## What needs to be done
Go through the records below line by line and report how many lines include "group", giving the number only.

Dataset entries

= = =

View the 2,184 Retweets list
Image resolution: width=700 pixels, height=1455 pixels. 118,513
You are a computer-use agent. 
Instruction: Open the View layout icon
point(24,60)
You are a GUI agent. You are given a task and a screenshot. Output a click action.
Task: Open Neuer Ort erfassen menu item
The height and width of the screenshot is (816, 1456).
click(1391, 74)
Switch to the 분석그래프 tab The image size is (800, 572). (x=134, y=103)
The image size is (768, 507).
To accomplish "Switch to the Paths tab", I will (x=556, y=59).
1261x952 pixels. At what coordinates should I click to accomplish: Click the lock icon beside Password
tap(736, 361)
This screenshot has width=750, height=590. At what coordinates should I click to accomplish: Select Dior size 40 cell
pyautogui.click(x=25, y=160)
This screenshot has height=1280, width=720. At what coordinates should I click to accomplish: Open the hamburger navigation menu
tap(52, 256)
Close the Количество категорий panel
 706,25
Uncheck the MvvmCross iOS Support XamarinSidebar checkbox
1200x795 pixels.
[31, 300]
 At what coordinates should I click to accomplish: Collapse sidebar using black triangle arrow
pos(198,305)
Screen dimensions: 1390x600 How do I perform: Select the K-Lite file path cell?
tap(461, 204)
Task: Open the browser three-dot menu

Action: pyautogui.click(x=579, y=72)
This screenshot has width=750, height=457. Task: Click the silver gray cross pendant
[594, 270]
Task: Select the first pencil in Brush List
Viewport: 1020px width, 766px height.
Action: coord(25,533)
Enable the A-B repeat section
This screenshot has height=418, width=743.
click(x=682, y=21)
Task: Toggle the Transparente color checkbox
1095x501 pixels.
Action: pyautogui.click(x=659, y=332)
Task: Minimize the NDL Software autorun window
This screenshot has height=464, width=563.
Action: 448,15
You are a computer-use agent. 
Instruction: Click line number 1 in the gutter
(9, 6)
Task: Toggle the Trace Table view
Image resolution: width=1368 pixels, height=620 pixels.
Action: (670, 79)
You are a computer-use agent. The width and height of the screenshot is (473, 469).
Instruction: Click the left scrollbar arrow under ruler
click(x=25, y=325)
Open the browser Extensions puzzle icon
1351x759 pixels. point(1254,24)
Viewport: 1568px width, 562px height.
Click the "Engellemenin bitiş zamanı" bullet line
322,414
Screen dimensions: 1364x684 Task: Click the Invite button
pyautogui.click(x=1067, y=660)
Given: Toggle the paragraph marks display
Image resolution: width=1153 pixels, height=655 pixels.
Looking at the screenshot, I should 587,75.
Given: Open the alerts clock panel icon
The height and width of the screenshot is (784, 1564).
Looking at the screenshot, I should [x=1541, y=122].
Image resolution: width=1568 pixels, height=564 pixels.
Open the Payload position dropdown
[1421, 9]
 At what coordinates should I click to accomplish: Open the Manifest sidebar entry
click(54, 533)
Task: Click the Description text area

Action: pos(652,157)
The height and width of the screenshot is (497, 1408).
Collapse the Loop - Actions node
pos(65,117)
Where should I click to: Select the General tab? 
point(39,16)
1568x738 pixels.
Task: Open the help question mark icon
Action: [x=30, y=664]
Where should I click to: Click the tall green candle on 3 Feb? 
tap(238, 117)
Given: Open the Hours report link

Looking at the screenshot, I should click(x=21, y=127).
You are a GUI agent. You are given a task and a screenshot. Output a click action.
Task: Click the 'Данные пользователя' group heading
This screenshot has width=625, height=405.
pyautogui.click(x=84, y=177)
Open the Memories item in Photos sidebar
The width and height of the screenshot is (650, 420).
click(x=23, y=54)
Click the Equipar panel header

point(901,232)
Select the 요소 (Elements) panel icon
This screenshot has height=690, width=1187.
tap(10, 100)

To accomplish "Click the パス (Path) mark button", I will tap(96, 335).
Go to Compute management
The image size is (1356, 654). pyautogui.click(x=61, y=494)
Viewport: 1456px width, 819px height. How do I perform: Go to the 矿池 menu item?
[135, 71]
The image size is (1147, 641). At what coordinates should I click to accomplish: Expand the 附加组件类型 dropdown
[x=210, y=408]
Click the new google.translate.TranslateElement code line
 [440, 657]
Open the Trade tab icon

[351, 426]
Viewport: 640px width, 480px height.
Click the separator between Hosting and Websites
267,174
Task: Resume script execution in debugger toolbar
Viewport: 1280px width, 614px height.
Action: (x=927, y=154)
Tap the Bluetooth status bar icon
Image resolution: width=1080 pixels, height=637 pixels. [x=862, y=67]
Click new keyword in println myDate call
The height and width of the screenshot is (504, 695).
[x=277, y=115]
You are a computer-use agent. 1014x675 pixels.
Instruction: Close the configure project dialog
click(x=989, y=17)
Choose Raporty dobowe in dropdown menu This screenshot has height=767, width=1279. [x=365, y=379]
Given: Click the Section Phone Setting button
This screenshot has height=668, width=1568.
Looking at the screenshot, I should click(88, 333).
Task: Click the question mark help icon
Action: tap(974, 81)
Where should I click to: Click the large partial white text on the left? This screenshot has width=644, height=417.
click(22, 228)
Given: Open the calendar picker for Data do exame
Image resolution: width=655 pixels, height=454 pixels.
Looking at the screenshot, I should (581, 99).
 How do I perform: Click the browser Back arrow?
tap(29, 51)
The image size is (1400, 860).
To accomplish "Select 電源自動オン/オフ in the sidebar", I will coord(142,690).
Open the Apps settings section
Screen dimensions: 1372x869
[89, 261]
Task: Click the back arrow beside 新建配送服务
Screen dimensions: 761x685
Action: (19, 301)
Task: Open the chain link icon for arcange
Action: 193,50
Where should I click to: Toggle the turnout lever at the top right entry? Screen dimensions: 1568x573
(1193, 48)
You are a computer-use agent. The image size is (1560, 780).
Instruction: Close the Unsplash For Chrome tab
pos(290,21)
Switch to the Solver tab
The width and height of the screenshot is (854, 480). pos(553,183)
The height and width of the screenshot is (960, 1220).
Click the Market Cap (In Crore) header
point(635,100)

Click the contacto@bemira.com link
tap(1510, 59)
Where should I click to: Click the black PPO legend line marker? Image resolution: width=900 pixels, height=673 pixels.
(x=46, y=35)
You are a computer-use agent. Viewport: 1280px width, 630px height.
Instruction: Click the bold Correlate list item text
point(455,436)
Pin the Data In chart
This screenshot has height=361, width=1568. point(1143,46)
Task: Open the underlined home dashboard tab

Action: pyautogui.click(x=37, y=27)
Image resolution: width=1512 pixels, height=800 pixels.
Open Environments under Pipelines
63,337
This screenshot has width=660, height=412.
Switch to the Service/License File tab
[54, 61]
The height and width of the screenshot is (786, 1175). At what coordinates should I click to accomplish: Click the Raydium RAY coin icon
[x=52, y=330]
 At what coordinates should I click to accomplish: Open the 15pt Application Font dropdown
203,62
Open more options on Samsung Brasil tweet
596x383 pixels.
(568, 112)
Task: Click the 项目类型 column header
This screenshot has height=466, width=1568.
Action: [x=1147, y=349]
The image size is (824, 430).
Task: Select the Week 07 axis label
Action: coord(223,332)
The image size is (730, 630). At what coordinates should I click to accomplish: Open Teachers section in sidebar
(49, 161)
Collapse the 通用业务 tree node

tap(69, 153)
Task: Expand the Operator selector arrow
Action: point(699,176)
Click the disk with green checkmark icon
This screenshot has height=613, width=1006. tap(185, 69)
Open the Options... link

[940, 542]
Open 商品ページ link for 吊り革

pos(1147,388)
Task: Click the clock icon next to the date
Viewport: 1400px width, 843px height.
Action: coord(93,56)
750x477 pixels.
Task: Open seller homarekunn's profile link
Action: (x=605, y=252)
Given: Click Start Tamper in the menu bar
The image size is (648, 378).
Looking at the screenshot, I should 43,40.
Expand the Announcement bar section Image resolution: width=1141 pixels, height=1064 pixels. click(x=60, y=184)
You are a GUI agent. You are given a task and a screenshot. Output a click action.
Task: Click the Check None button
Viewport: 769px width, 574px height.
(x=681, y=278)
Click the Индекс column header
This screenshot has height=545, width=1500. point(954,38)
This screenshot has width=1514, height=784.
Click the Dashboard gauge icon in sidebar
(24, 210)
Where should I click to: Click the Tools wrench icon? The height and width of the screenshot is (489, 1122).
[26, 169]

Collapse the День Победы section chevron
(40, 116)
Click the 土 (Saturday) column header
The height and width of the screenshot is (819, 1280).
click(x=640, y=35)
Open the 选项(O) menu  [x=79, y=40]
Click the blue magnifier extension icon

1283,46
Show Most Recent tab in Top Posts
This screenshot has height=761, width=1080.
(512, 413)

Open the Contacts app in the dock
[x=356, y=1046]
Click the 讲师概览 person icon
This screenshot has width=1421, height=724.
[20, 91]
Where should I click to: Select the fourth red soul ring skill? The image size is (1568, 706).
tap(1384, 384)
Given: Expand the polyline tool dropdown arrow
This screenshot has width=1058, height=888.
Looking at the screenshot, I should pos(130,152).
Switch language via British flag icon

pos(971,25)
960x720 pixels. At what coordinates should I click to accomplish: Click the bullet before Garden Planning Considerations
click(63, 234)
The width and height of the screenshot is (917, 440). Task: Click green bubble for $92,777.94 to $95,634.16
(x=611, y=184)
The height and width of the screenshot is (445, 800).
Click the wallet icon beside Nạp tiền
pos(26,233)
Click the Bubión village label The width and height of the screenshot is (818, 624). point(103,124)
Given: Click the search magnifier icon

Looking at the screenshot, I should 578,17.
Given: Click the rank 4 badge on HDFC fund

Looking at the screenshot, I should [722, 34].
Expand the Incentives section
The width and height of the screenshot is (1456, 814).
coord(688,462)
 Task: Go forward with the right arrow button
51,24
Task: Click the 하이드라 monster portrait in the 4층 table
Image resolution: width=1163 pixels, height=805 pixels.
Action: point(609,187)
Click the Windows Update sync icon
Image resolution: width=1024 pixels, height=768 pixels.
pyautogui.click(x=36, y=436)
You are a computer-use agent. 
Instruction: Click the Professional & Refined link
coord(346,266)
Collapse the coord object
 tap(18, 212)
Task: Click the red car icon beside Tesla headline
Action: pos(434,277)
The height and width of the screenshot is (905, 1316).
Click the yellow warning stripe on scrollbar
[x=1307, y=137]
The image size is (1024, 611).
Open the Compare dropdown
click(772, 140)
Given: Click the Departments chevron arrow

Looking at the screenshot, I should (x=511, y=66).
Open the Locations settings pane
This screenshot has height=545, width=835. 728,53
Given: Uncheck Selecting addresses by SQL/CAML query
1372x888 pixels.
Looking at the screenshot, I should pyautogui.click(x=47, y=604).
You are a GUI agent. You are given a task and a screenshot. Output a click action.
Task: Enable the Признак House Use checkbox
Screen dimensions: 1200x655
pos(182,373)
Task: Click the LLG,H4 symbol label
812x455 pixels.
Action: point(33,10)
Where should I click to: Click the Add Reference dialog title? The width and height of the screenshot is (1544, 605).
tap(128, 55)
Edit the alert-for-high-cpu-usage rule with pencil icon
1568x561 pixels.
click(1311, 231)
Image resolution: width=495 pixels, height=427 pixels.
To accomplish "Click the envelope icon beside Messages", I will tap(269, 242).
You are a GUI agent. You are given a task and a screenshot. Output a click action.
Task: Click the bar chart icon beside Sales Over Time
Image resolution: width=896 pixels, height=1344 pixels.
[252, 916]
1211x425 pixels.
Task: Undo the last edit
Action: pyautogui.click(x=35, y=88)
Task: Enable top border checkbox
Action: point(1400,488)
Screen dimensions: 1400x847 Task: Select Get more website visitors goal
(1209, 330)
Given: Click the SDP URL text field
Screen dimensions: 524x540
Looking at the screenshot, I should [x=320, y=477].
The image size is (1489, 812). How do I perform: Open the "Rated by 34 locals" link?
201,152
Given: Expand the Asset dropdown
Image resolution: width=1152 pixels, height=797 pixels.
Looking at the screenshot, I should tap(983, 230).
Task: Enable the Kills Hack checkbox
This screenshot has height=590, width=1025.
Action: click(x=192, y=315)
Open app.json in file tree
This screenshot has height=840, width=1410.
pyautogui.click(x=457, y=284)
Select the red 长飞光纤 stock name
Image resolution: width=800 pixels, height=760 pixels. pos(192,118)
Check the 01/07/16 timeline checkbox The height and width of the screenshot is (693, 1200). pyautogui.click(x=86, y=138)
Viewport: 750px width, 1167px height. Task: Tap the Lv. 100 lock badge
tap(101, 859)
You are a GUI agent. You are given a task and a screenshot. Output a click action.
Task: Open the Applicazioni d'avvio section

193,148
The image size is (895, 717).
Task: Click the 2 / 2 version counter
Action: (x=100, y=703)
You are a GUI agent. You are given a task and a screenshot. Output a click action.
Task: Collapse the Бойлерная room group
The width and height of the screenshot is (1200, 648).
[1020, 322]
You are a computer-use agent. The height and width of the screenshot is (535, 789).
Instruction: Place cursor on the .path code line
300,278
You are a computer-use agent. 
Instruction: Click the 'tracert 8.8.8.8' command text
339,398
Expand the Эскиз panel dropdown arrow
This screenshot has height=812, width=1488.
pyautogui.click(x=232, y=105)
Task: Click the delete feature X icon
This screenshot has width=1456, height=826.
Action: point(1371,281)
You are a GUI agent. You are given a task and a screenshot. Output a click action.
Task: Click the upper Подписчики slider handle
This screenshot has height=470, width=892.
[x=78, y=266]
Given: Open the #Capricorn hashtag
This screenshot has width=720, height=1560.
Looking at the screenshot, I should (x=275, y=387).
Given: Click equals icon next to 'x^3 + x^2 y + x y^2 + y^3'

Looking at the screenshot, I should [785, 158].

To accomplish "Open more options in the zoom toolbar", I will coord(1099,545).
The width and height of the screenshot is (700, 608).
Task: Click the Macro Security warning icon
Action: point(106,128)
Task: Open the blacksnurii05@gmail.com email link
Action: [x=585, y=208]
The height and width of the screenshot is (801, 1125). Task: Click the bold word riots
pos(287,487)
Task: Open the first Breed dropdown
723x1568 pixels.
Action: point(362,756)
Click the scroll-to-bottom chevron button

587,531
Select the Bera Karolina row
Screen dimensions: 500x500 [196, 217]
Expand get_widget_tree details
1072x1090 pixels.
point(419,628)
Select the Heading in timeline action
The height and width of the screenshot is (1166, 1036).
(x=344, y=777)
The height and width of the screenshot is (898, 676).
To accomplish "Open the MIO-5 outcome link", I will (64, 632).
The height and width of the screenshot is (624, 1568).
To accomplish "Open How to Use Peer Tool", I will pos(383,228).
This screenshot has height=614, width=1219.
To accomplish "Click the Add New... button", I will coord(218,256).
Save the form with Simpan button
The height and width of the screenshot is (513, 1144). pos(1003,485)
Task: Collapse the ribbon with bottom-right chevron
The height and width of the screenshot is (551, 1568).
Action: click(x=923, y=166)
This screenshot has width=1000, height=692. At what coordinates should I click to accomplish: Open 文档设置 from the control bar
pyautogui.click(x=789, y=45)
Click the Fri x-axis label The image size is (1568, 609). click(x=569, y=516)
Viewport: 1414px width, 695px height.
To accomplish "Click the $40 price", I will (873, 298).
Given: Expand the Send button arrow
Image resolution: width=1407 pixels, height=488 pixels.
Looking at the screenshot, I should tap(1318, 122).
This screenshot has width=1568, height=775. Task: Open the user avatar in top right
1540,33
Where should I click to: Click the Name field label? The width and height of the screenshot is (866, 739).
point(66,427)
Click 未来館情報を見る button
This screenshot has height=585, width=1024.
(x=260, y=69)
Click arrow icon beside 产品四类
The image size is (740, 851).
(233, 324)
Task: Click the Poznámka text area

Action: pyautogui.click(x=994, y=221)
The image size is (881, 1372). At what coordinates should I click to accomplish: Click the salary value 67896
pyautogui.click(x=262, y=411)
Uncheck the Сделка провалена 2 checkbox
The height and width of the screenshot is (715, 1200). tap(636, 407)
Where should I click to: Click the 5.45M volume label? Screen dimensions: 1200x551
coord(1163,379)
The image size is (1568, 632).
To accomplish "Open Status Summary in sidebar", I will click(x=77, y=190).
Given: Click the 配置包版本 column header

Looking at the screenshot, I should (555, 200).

= = =

## Response box
2